Mais il est clair que la protubérance liquide produite sur la lune par l’attraction de la terre et qui tend sans cesse à se diriger vers celle-ci, devait, par suite de la viscosité et du frottement qu’elle produisait, agir comme un frein et modérer peu à peu la rotation lunaire, jusqu’à ce que la durée du jour lunaire soit précisément égale au mois, comme nous le voyons aujourd’hui.

Cette influence retardatrice des marées va nous permettre d’éclairer un petit problème particulier qui a été soulevé lors de la dernière éclipse de lune.

Interviewé par un grand journal anglais, M. Crommelin, astronome de l’Observatoire de Greenwich, aurait déclaré que les observations de l’éclipse de lune avaient mis en évidence une accélération tout à fait anormale, et qui prouverait que le mouvement de la lune est nettement en avance sur les éphémérides.

Présentée sous cette forme « toute nouvelle, » la nouvelle est certainement erronée, et les déclarations de M. Crommelin qui est un astronome averti ont été manifestement travesties par son truchement journalistique. Ce sont choses qui arrivent fréquemment lorsque des affirmations de techniciens tombent dans des oreilles inaptes à en saisir les nuances.

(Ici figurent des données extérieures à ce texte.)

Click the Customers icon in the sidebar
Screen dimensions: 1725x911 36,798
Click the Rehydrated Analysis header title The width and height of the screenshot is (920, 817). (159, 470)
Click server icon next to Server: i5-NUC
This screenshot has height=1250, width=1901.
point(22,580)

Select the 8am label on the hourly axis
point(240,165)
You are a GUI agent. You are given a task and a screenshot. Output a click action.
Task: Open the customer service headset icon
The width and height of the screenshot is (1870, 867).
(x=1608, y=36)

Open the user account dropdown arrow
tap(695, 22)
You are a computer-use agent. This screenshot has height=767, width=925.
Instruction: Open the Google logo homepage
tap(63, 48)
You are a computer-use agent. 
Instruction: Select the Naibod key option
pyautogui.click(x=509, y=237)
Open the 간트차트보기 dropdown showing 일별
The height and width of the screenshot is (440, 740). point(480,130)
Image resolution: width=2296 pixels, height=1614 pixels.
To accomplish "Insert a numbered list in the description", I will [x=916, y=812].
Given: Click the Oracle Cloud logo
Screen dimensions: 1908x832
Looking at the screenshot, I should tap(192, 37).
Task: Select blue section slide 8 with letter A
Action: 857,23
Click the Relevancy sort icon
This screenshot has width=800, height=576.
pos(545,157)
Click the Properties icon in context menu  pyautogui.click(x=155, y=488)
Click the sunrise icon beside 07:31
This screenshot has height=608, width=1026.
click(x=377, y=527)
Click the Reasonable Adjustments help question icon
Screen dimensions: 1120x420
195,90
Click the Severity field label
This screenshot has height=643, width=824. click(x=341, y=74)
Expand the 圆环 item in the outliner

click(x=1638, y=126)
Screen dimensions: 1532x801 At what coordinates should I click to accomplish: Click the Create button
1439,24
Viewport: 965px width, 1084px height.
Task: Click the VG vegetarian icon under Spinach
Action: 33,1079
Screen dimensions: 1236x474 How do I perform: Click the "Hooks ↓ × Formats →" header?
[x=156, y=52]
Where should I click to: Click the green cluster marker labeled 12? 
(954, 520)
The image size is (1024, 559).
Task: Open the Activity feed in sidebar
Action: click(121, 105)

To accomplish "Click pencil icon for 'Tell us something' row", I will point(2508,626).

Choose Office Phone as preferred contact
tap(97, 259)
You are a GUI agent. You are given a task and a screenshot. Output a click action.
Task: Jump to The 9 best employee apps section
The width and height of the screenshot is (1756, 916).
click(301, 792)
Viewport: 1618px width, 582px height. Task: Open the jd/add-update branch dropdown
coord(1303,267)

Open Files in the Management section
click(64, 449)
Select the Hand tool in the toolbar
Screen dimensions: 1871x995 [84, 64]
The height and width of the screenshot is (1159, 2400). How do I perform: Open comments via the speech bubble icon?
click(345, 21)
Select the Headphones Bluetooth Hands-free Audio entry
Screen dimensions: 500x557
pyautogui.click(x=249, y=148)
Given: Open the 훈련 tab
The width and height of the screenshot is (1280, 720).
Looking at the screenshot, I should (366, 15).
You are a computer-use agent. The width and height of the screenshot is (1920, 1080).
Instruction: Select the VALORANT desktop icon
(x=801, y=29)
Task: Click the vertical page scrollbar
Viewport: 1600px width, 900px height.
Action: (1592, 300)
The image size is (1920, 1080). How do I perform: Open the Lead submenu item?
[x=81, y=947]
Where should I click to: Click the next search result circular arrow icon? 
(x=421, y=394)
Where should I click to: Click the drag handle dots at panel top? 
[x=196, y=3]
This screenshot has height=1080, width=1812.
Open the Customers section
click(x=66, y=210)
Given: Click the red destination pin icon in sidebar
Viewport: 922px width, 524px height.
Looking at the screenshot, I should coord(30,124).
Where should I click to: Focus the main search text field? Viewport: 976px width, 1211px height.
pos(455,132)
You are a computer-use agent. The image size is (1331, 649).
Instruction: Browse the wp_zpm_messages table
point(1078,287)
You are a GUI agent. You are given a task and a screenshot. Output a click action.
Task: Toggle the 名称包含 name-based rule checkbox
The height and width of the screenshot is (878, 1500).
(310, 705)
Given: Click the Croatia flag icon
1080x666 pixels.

Tout d’abord, il est évident que les éclipses da lune sont, de tous les phénomènes, les moins aptes à nous fournir des indications sur le mouvement exact de notre satellite. L’ombre de la terre projetée sur lui a en effet un bord très mal délimité par suite de la réfraction et de la diffusion des rayons solaires dans l’atmosphère terrestre, et aussi parce que cette ombre est entourée d’une zone de pénombre où elle se fond d’une manière assez floue. Il s’ensuit que les observations des divers contacts de l’ombre projetée par la terre et du disque lunaire ne peuvent se faire avec une précision suffisante pour mettre en évidence des anomalies même dix fois plus grandes que celles attribuées au mouvement lunaire.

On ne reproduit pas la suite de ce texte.